In terms of scientific / statistical investigation, it's interesting to contrast the following two principles:

Epicurus' principle of multiple explanations ("Keep all hypotheses that are consistent with the facts!"),


William of Occam's Razor ("Use the simplest explanation possible")

These would seem to be in opposition: do we want complexity, or simplicity?

I'm reminded of my first year graduate seminar, organized by Jack Atkinson at the University of Michigan. One week, Jack told us the world was a complex place and therefore complex models were needed to understand it.

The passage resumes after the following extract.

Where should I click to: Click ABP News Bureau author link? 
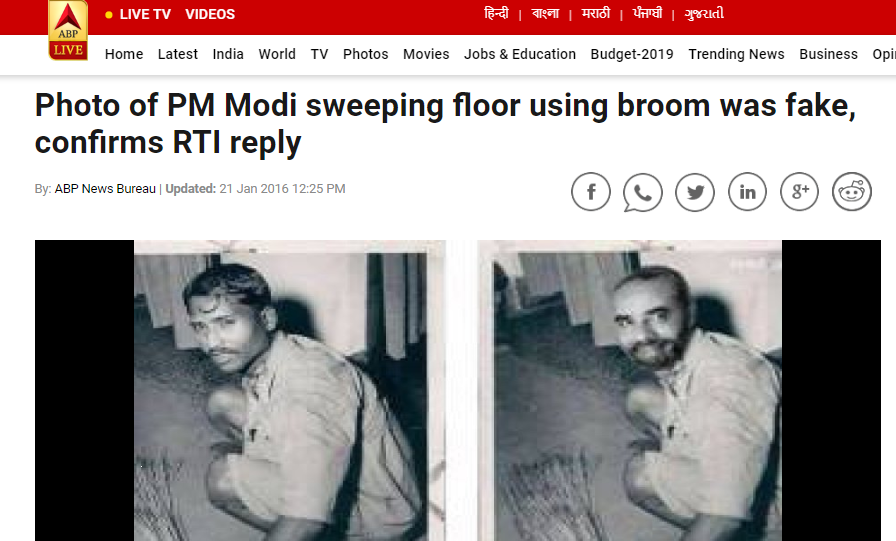(x=105, y=189)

The next week, Bob Zajonc came in and told us that we should try to find simple phenomenon that explained a lot and could be extended. [Bob, for example, came up with simple, extendable explanations on social facilitatation, the effect of mere exposure making people more positive, and birth order]

Over time, I've come to believe that Bob had the better of the argument. At heart, the world is full of relatively simple phenomenon that produce a more complex world via relatively simple rules. For example, there are only a few different molecules in DNA, but they can produce complex organisms.

But, in the course of discovering these phenomena in real data, you need to avoid prematurely coming to a conclusion. That's where Epicurus comes in.

1 comment:

  1. There are two objectives to modeling: 1) Predict 2) Understand. For 1) you should use all tools you have. For 2) you should seek to explain the complexity of the world in the simplest terms possible, so that students can learn with less effort.

    Sometimes the goals agree: overfitting is both complex and predicts badly. But sometimes they disagree: model combination or Bayesian predictive distributions are complex yet predict well.